A novel few-shot learning based multi-modality fusion model for COVID-19 rumor detection from online social media

PeerJ Comput Sci. 2021 Aug 20:7:e688. doi: 10.7717/peerj-cs.688. eCollection 2021.

Abstract

Background: Rumor detection is a popular research topic in natural language processing and data mining. Since the outbreak of COVID-19, related rumors have been widely posted and spread on online social media, which have seriously affected people's daily lives, national economy, social stability, etc. It is both theoretically and practically essential to detect and refute COVID-19 rumors fast and effectively. As COVID-19 was an emergent event that was outbreaking drastically, the related rumor instances were very scarce and distinct at its early stage. This makes the detection task a typical few-shot learning problem. However, traditional rumor detection techniques focused on detecting existed events with enough training instances, so that they fail to detect emergent events such as COVID-19. Therefore, developing a new few-shot rumor detection framework has become critical and emergent to prevent outbreaking rumors at early stages.

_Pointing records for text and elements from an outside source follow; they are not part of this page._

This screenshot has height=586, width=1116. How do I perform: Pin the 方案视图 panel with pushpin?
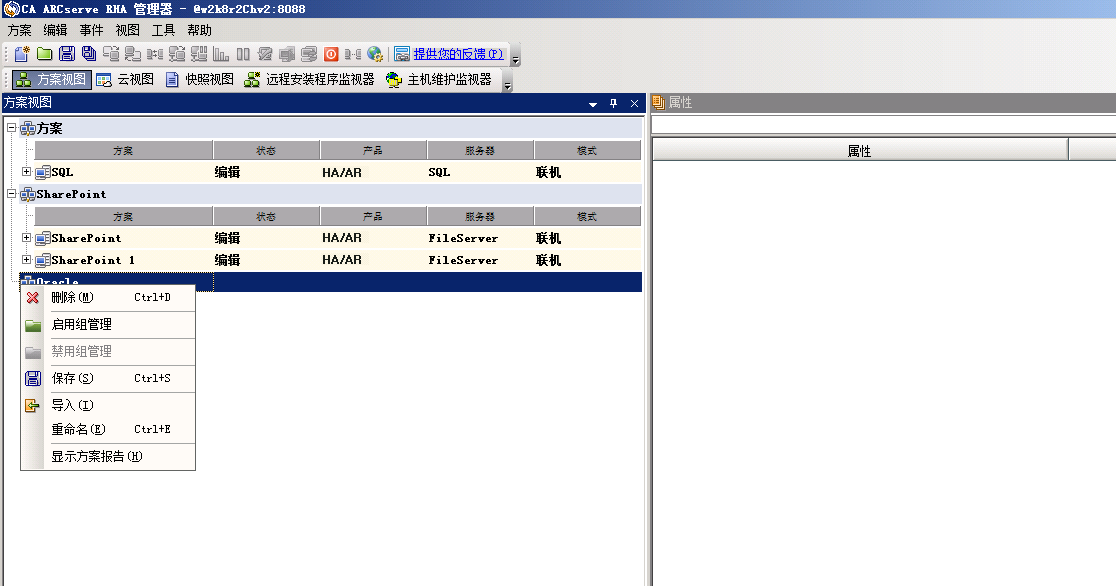[x=614, y=103]
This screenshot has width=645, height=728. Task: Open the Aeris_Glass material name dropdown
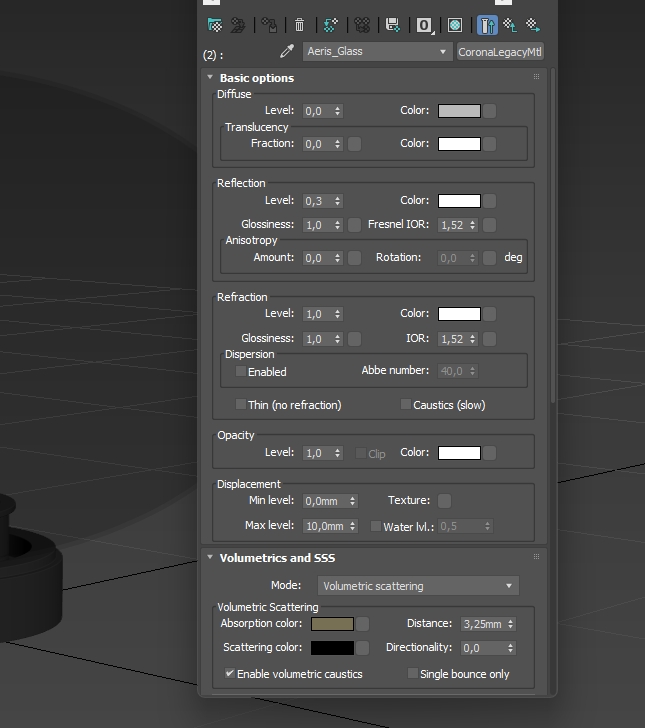coord(377,52)
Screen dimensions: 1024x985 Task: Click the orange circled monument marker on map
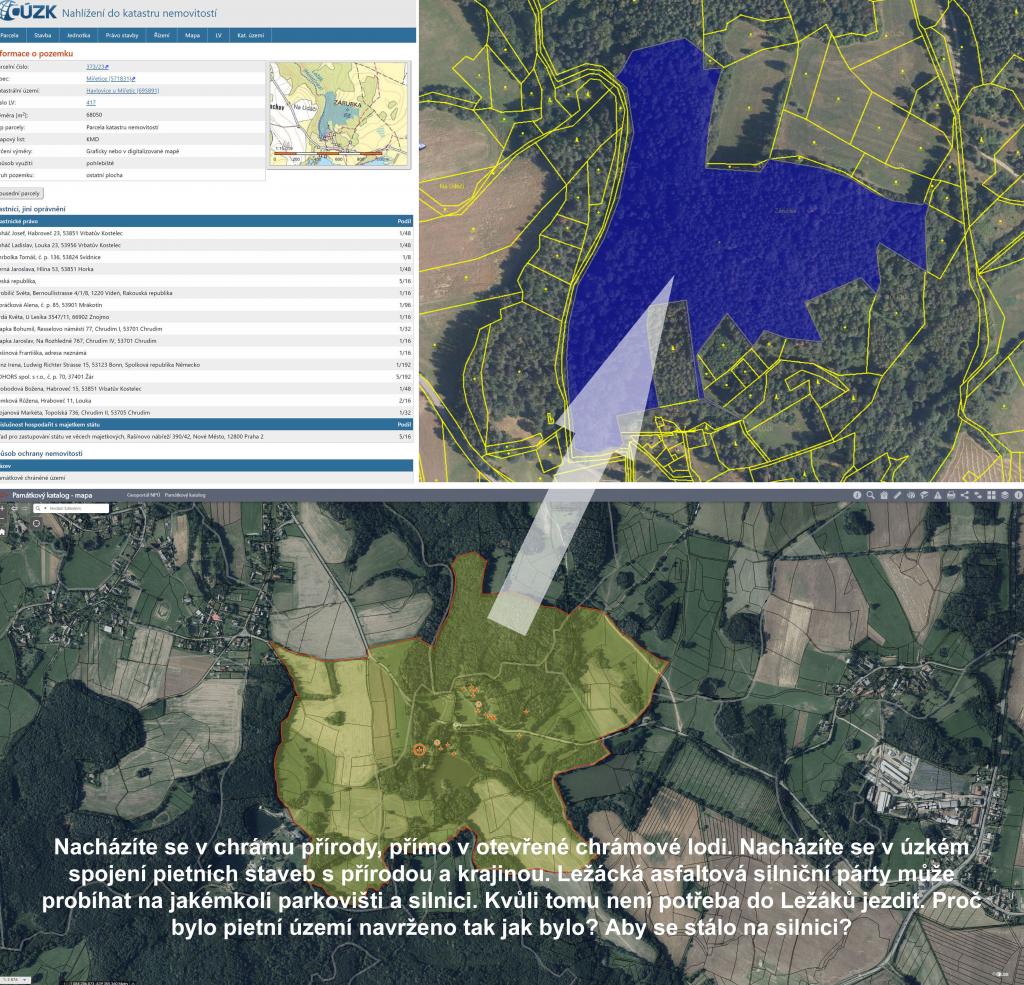(419, 748)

Methods: This article focuses on few-shot rumor detection, especially for detecting COVID-19 rumors from Sina Weibo with only a minimal number of labeled instances. We contribute a Sina Weibo COVID-19 rumor dataset for few-shot rumor detection and propose a few-shot learning-based multi-modality fusion model for few-shot rumor detection. A full microblog consists of the source post and corresponding comments, which are considered as two modalities and fused with the meta-learning methods.

Results: Experiments of few-shot rumor detection on the collected Weibo dataset and the PHEME public dataset have shown significant improvement and generality of the proposed model.

Keywords: COVID-19; Few-shot learning; Multi-modality; Rumor detection; Social media.

Associated data

  • figshare/10.6084/m9.figshare.4010619.v1

Grants and funding

This work was supported by the National Natural Science Foundation of China (No.62002137, 61876072), the Fundamental Research Funds for the Central Universities (No. JUSRP12021), and the State Key Lab for Novel Software Technology, Nanjing University, P.R. China (No. KFKT2020B02). The funders had no role in study design, data collection and analysis, decision to publish, or preparation of the manuscript.